To install **JATSdecoder** run the following steps:

### Installation
Option 1: Install **JATSdecoder** from [CRAN](https://cran.r-project.org/)
``` r
install.packages("JATSdecoder")
```
Option 2: Install **JATSdecoder** from [github](https://github.com/ingmarboeschen/JATSdecoder) with the [devtools](https://cran.r-project.org/web/packages/devtools/index.html) package
``` r
if(require(devtools)!=TRUE) install.packages("devtools")
devtools::install_github("ingmarboeschen/JATSdecoder")
```

## Usage for a single XML file
Here, a simple download of a NISO-JATS coded XML file is performed with `download.file()`:
``` r
# load package
library(JATSdecoder)
# download example XML file via URL
URL <- "https://journals.plos.org/plosone/article/file?id=10.1371/journal.pone.0114876&type=manuscript"
download.file(URL,"file.xml")
# convert full article to list with metadata, sectioned text and reference list
JATSdecoder("file.xml")
# extract specific content (here: abstract)
JATSdecoder("file.xml",output="abstract")
get.abstract("file.xml")
# extract study characteristics as list
study.character("file.xml")
# extract specific study characteristic (here: statistical results)
study.character("file.xml",output=c("stats","standardStats"))
# reduce to checkable results only
study.character("file.xml",output="standardStats",stats.mode="checkable")
# compare with result of statcheck's function checkHTML() (Epskamp & Nuijten, 2018)
install.packages("statcheck")
library(statcheck)
checkHTML("file.xml")

# extract results with get.stats() from simple/unpublished manuscripts with pdftools::pdf_text()
x<-pdftools::pdf_text("path2file.pdf")
x<-unlist(strsplit(x,"\\n"))
JATSdecoder::get.stats(x)

```

## Usage for a collection of XML files
The [PubMed Central](https://www.ncbi.nlm.nih.gov/pmc/) database offers more than 5.4 million documents related to the biology and health sciences. The full repository is bulk downloadable as NISO-JATS coded NXML documents here: [PMC bulk download](https://ftp.ncbi.nlm.nih.gov/pub/pmc/oa_bulk/).

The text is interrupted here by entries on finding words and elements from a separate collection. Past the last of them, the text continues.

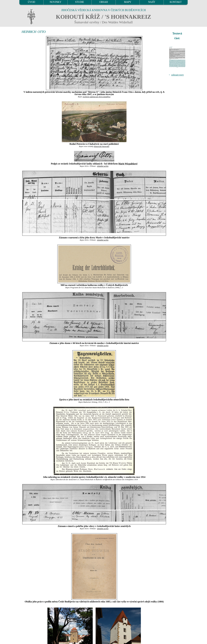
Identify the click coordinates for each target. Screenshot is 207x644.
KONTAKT (176, 2)
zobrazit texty (178, 75)
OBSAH (104, 2)
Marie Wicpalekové (128, 164)
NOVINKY (55, 2)
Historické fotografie (102, 146)
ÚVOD (31, 2)
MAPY (127, 2)
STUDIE (80, 2)
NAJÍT (152, 2)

1. Get XML file names from working directory
``` r
setwd("/home/PMC") # choose a specific folder with NISO-JATS coded articles in XML files on your device
files<-list.files(pattern="XML$|xml$",recursive=TRUE)
```
2. Apply the extraction of article content to all files (replace `lapply()` with `future.apply()` from [future.apply](https://github.com/HenrikBengtsson/future.apply) package for multicore processing)
``` r
library(JATSdecoder)
# extract full article content
JATS<-lapply(files,JATSdecoder)
# extract single article content (here: abstract)
abstract<-lapply(files,JATSdecoder,output="abstract")
# or
abstract<-lapply(files,get.abstract)
# extract study characteristics
character<-lapply(files,study.character)
```
3. Working with a list of `JATSdecoder()` results
``` r
# first article content as list
JATS[[1]]
character[[1]]
# names of all extractable elements
names(JATS[[1]])
names(character[[1]])
# extract one element only (here: title, abstract, history)
lapply(JATS,"[[","title")
lapply(JATS,"[[","abstract")
lapply(JATS,"[[","history")
# extract year of publication from history tag
unlist(lapply(JATS,"[[","history") ,"[","pubyear")
```
4. Examples for converting, unifying and selecting text with helper functions
``` r
# extract full text from all documents
text<-lapply(JATS,"[[","text")
# convert floating text to sentences
sentences<-lapply(text,text2sentences)
sentences
# only select sentences with pattern and unlist article wise
pattern<-"significant"
hits<-lapply(sentences,function(x) grep(pattern,x,value=T))
hits<-lapply(hits,unlist)
hits
# number of sentences with pattern
lapply(hits,length)
# unify written numbers, fractions, percentages, potencies and numbers denoted with e+num to digit number
lapply(text,text2num)
```

## Exemplary analysis of some NISO-JATS tags
Next, some example analysis are performed on the full PMC article collection. As each variable is very memory consuming, you might want to reduce your analysis to a smaller amount of articles.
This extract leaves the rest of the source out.